Last night I sat on the deck after dinner watching the daylight drain away. The air was
full of moisture and I followed the bats as they darted through the air. They were invisible until they crossed a patch of still-blue sky. 
The wind picked up, moving
the tallest oak branches. They might be palms waving in a tropical
breeze, the fringed opening to an underwater cave, guardians of heaven.
As I sat there, the sky darkened and a faint star blinked
beyond the blue. Frogs sang and lightning bugs danced ever higher in the sky.
It was after 9 but I didn’t want to go inside. 
On nights like these it’s easy to believe that summer will never end, that it will always be light after dinner, that there will always be more time. None of it true, of course. But lovely to believe just the same. 
It’s Back!

It’s Back!

You forget what it’s like. The feeling of moving slowly through the atmosphere, pushing it aside, clouds of moisture.

You forget what it does to your hair. How all attempts at order and smoothness are in vain.

You forget how it warms and comforts you, this steam bath that we move through most summer days.  And the muggy nights, so full of ache and promise.

For the last weeks we’ve lived in a dream: cool nights, warm days, sweaters after the sun goes down. But something was missing.

The humidity is back. Summer is here.

Busting Out

Busting Out

It’s what June is doing. What the song celebrates. What you can feel in the morning air, the promise of warmth but not humidity.

The hydrangeas that were thinking about blooming in April and beginning to leaf in May are finally getting serious now.

Tomatoes and herbs are planted, annuals are potted. And the climbing rose is showing its stuff.

I can live with this. 

Holly Blossom Time

Holly Blossom Time

I drive with the windows down now. Not just because I like the wind in my face but also because the air smells like honeysuckle and holly blossom.

The former is a well known harbinger of summer; the latter has taken me a while to recognize. It is subtle and tender, not as overpowering as honeysuckle but just as redolent of warm weather and freedom.

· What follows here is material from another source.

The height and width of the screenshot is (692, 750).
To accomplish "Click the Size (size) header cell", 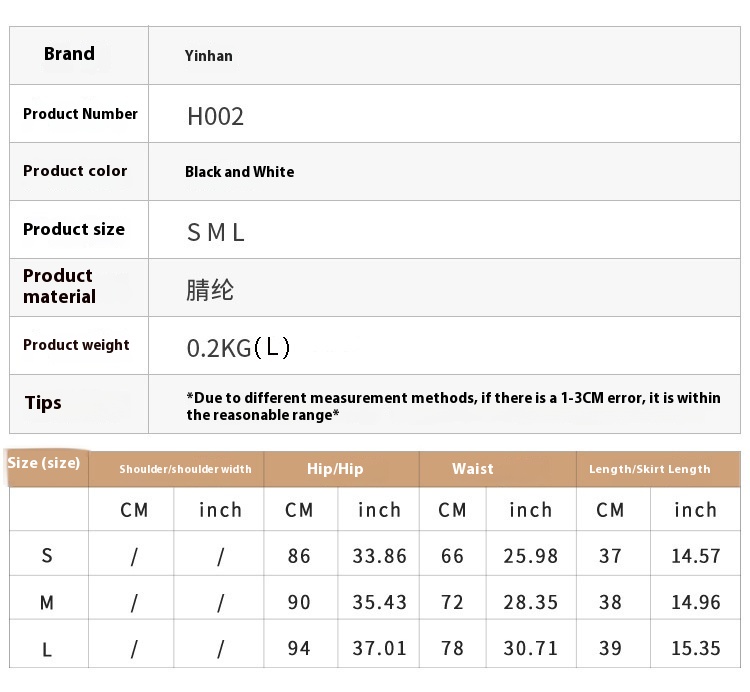I will (x=44, y=463).
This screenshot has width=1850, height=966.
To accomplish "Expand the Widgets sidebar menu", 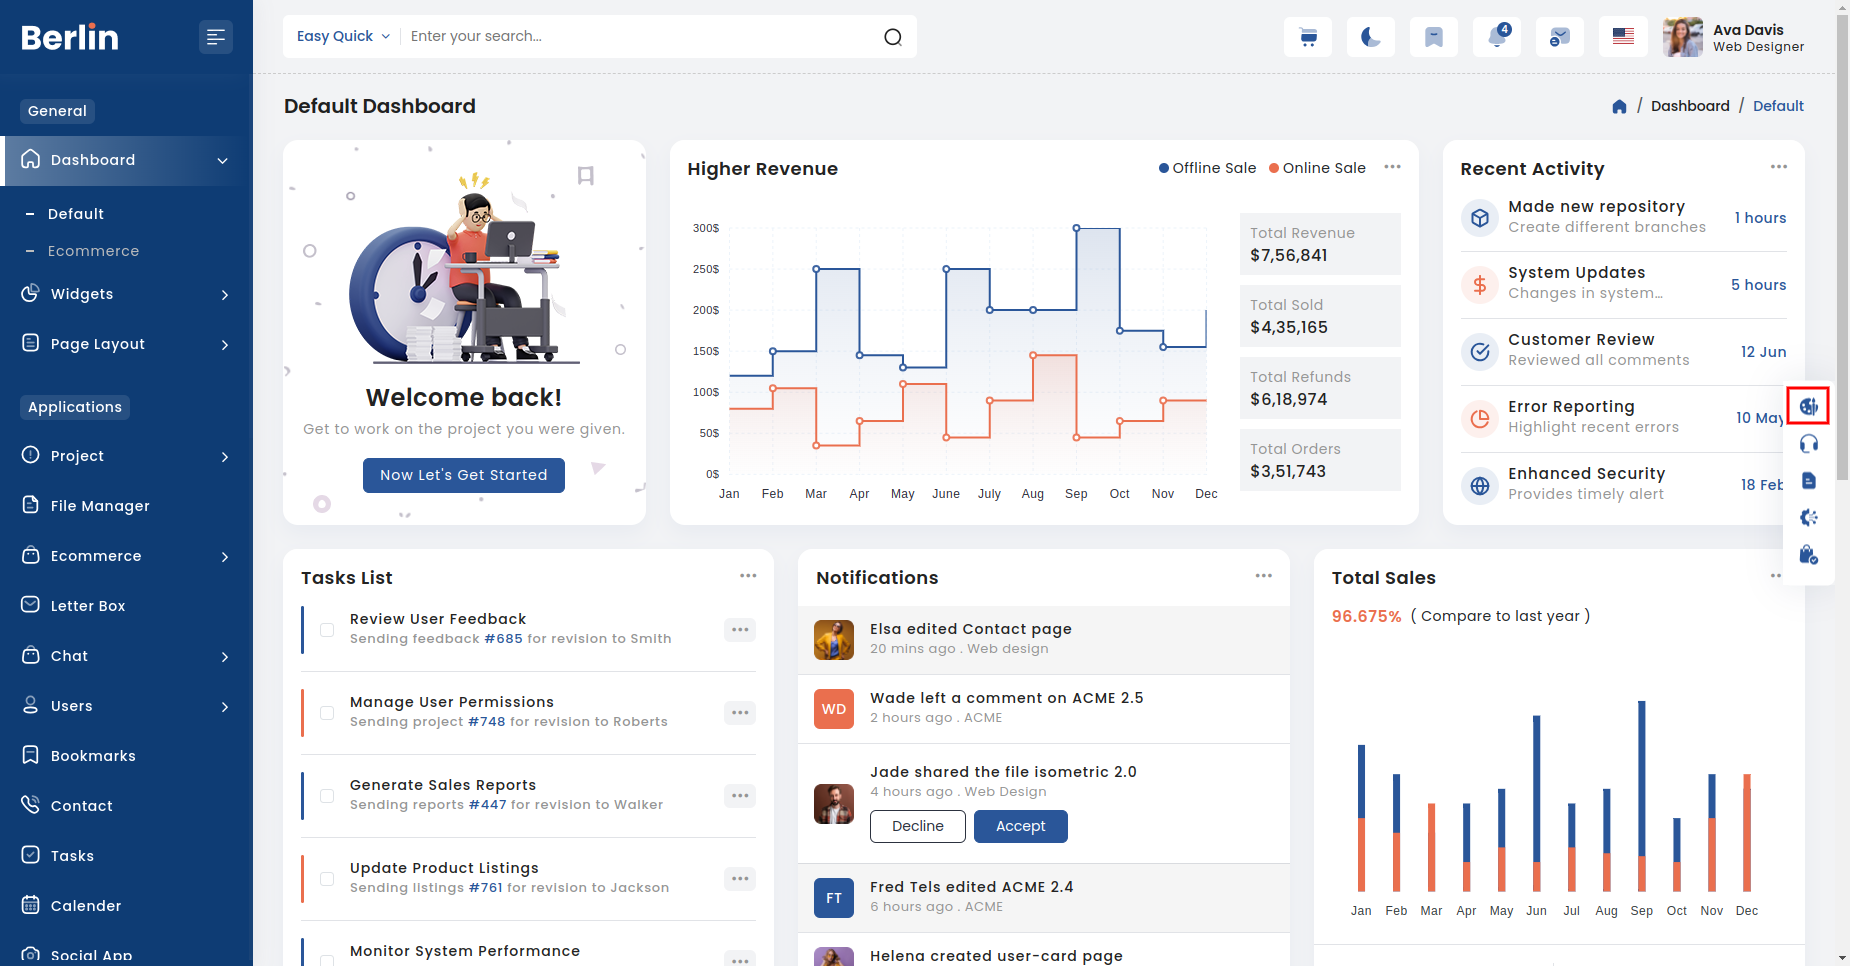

Here is the holly flower, blurry and slightly past peak. A blossom hidden under the canopy of this prickly, upright tree.

We think of the holly around the holidays but it’s just as important now, when it sweetens the air with its scent.

Catching My Breath

Catching My Breath

So begins a long holiday weekend, last hurrah of the school year and opening salvo of summer. It is a delicious morning. Scrumptious. Meant to be eaten with a spoon. Or no, with a fork, slowly. Not slurped or inhaled but consumed mindfully.

On a go-to-office morning I would be encased in glass and masonry by now, shut off from the elements. All head, no heart. But today I’m at home, windows open, air flowing through the house. Birds outside, birds inside. Music everywhere.

Time for a long exhale. Very long. Then another, and another. The long winter is over. Time to catch my breath.

The Child in Spring

The Child in Spring

“We could never have loved the earth so well if we had had no childhood in it.”      —  George Eliot

I often think of these words, especially this time of year. In mid-May, childhood runs rampant. Kids frolic at the bus stop, forgo homework to dash outside the minute they get home from school. After dinner they ride bikes and scooters around the cul-de-sac. The end of the school year dangles tantalizingly in the future. It won’t be long now.

I caught this excitement the other day on a walk through the neighborhood. I inhaled it in the aroma of cut grass, felt it in the sun on my face. So many memories as I amble. Not even memories, but deeper than that. Sensory impressions. A whiff of juniper. The musty odor of a storm drain.

We forget how close to the ground we were in those days, how the earth rose up to meet us then with all its sounds and scents. But because it did, I can stroll through the world now with my middle-aged self — and the whole world comes alive again.